Jaiminho do caixão e Graça, a louraça

Após cinco meses, encontro Marcelo Bebiano, caso raro de amizade que se faz depois da curva fechada dos 40. Conhece gente do naipe de Chico Buarque e Romário, mas fala disso do mesmo jeito simples que fala como conheceu o lanterninha aposentado de um antigo cinema da Tijuca.

Me conta que está cansado da ponte aérea Brasília-Rio, e eu, por causa de sua condição atual, aconselho-o a assumir a capital do país como pouso permanente, conhecer os lugares óbvios que ele, diarista das portas em automático, nem desconfia onde ficam.

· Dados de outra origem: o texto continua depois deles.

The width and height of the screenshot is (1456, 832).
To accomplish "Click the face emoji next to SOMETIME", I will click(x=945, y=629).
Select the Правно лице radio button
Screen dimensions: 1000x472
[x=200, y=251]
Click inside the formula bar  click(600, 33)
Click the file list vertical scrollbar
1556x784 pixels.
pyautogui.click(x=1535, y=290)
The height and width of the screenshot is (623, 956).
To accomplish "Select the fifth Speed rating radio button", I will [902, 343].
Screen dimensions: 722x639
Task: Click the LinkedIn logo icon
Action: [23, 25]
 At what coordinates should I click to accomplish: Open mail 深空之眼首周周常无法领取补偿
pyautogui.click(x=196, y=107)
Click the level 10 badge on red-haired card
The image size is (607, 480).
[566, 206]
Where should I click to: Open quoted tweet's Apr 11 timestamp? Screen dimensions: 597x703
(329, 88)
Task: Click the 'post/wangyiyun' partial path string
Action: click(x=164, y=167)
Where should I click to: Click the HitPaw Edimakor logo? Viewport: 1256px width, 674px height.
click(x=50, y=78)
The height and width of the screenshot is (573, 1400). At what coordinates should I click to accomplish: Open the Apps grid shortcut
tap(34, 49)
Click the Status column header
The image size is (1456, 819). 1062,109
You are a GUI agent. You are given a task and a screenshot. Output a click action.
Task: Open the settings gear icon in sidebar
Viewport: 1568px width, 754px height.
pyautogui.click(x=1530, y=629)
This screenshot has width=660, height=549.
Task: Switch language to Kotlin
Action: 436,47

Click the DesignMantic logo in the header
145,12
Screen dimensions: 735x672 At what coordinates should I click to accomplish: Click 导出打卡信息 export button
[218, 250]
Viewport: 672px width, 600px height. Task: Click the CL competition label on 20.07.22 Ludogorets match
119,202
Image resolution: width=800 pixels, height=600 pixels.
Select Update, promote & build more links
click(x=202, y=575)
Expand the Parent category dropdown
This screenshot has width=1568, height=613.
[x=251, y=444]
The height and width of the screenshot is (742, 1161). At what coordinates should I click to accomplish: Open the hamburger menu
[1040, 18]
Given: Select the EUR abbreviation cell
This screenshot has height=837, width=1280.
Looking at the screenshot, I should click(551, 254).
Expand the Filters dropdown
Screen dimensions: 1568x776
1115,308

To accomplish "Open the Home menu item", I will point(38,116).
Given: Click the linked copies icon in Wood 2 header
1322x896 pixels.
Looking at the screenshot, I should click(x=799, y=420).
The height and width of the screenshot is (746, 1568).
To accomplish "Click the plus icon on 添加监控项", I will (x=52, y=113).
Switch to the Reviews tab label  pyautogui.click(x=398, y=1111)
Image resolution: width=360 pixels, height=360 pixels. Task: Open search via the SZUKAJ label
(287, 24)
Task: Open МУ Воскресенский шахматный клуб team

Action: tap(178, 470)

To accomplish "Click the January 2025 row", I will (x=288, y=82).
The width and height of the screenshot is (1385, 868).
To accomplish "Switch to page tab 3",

Mas nossa cidade natal longo vem à baila. E por causa de um assunto que se emenda no outro, que se emenda no outro, no outro e no outro, nos pegamos falando do Jaiminho do Caixão.

Tem esse apelido porque não perde um enterro de famoso. Se o sujeito tem nome em vida, ao bater a cassuleta, pode contar com Jaiminho no velório, segurando a alça dianteira do caixão, de preferência a mais visível para fotógrafos e cinegrafistas. Não sei que estratégia possui, mas arruma um jeito e sempre consegue destaque na parte dianteira do ataúde. Já o vi dar discretas cotoveladas e afastar da frente do caixão parente próximo de defunto famoso.

Outra sobre qual falamos foi a Graça, a louraça, mas esta eu não conheço. Era mulher de dinheiro e exuberância, mas curtia entrar de penetra nas festas da alta. Tinha badalação, Graça estava dentro, sem nem desconfiar quem estava bancando o rega-bofe.

De tanto penetrar nas rodas e por ser muito agradável, começou a ser convidada. “Ah,chama a Graça, ela é ótima!”, e foi aí que sua vida perdeu o sentido: ser convidada não era com ela. Parece que desapareceu, desgostosa.

Só o Rio para ter histórias assim.

Só Marcelo Bebiano para contá-las.

Mentes preocupantes

Fiquei espantado – e assustado – com o resultado da tese de mestrado que uma amiga faz sobre a percepção dos jovens de hoje em dia sobre a ditadura militar.

Estudantes de diversas áreas do conhecimento entendem como “ mal necessário” os 20 anos que os generais passaram sentados na cadeira mais importante do poder no país.

Como justificativa, alegam que a ditadura livrou o Brasil do comunismo, ou seja, fizeram atravessar quatro décadas a paranóia que moveu a UDN e levou às ruas a Marcha com Deus pela Liberdade.

Penso que as respostas não careçam apenas de falta de informação ou visão histórica (como poderia, à época, um Presidente levar o Brasil ao comunismo sendo dono de latifúndios e trabalhista por conveniência política e oportunismo eleitoral?). Quando pensamos que crianças foram torturadas na frente dos pais, passa a ser também falta de qualquer sentimento que se apiede do ser humano.

Mas é de se enxergar nessa postura – paradoxal quando se trata de jovens defendendo forças que combatiam a liberdade – a culpa dos que assumiram o poder na chamada redemocratização. É provável que o costume da corrupção e do uso da política como instrumento de atendimento a interesses particulares tenham impedido o nascimento, no ideal desses jovens, da crença de que a democracia não é perfeita, mas é bem melhor do que qualquer outra opção de governo.

A conduta lamentável de homens públicos nesses quase trinta anos coloca lenha no fogaréu da falta de informação dos que justificam – e indiretamente defendem – a estupidez e a crueldade como prerrogativas de mandatários. E agora, a partir dessa pesquisa, o que mais preocupa é que essa postura não está mais restrita aos conservadores que viveram, apoiaram e muitas vezes fomentaram a repressão. Ela começa a brotar nas mentes que deveriam, até por uma questão digamos hormonal por causa da juventude, defender a liberdade.